What better way to celebrate Juneteenth in hip-hop culture’s 50th anniversary year than with an old-fashioned park jam? Pioneering hip-hop DJs Kool Herc and GrandWizzard Theodore captivated crowds of teens and young adults in South Bronx schoolyards and recreation grounds like Crotona Park during the 1970s. As part of this season’s Central Park SummerStage program in New York City, the legendary DJ Premier, Kid Capri and Grandmaster Flash entertained a lively crowd of mostly Generation X hip-hop lovers assembled at Rumsey Playfield. Observing Juneteenth’s third year as a federal holiday, there was arguably no better place to party.

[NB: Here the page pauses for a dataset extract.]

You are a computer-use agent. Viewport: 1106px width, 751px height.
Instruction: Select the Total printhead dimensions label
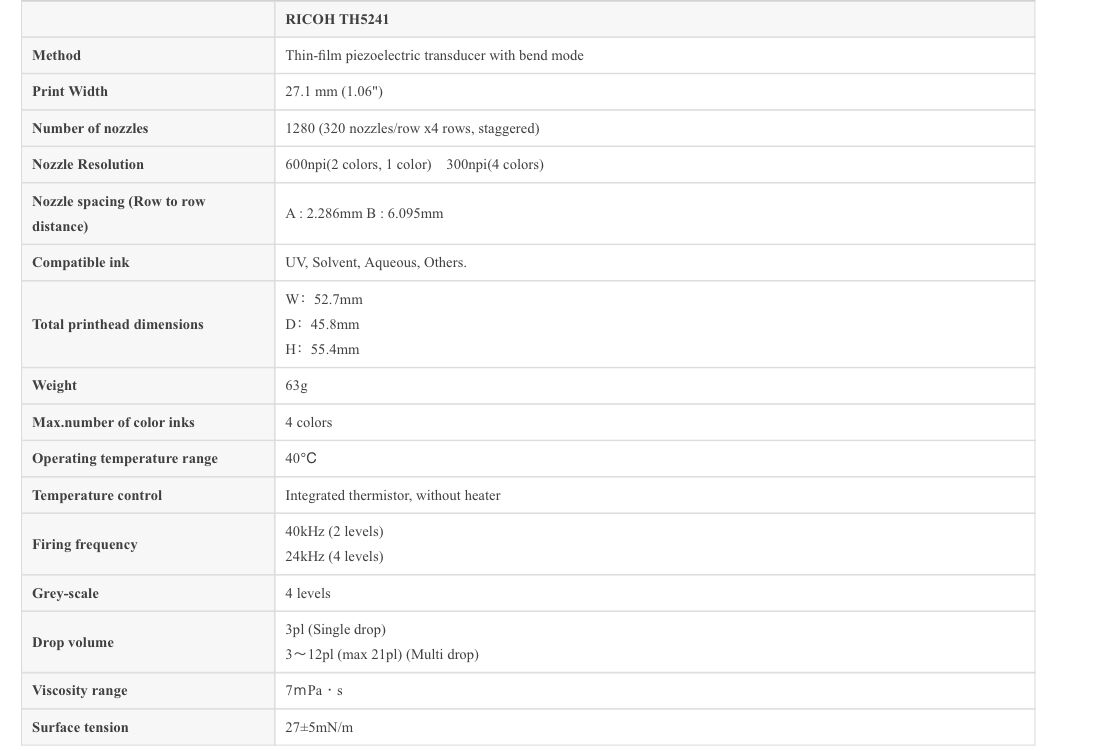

Hosted by Lil Keys from four in the afternoon until well after sunset, Park Jams: A Juneteenth Celebration of Hip-Hop attracted hundreds of New Yorkers laying out blankets on the artificial turf near the elevated stage to picnic and enjoy the jams. Lanky and loquacious, Keys threw out questions to the crowd about their favorite hip-hop songs, favorite rappers and most beloved rap albums while shouting out all of NYC’s boroughs. (By night’s end, he’d made a joke out of the underrepresentation of Staten Island.)

DJs Nyla Simone, Diamond Cutz, SpinKing and Statik Selektah warmed up everyone for hours with golden-age rap classics. A parkwide singalong broke out for Slick Rick’s “Mona Lisa”—the section he sampled from Dionne Warwick’s “Walk on By” gets the crowd every time. Oakland rap quartet Souls of Mischief popped out during Statik Selektah’s set to perform their biggest hit, “93 ’til Infinity.”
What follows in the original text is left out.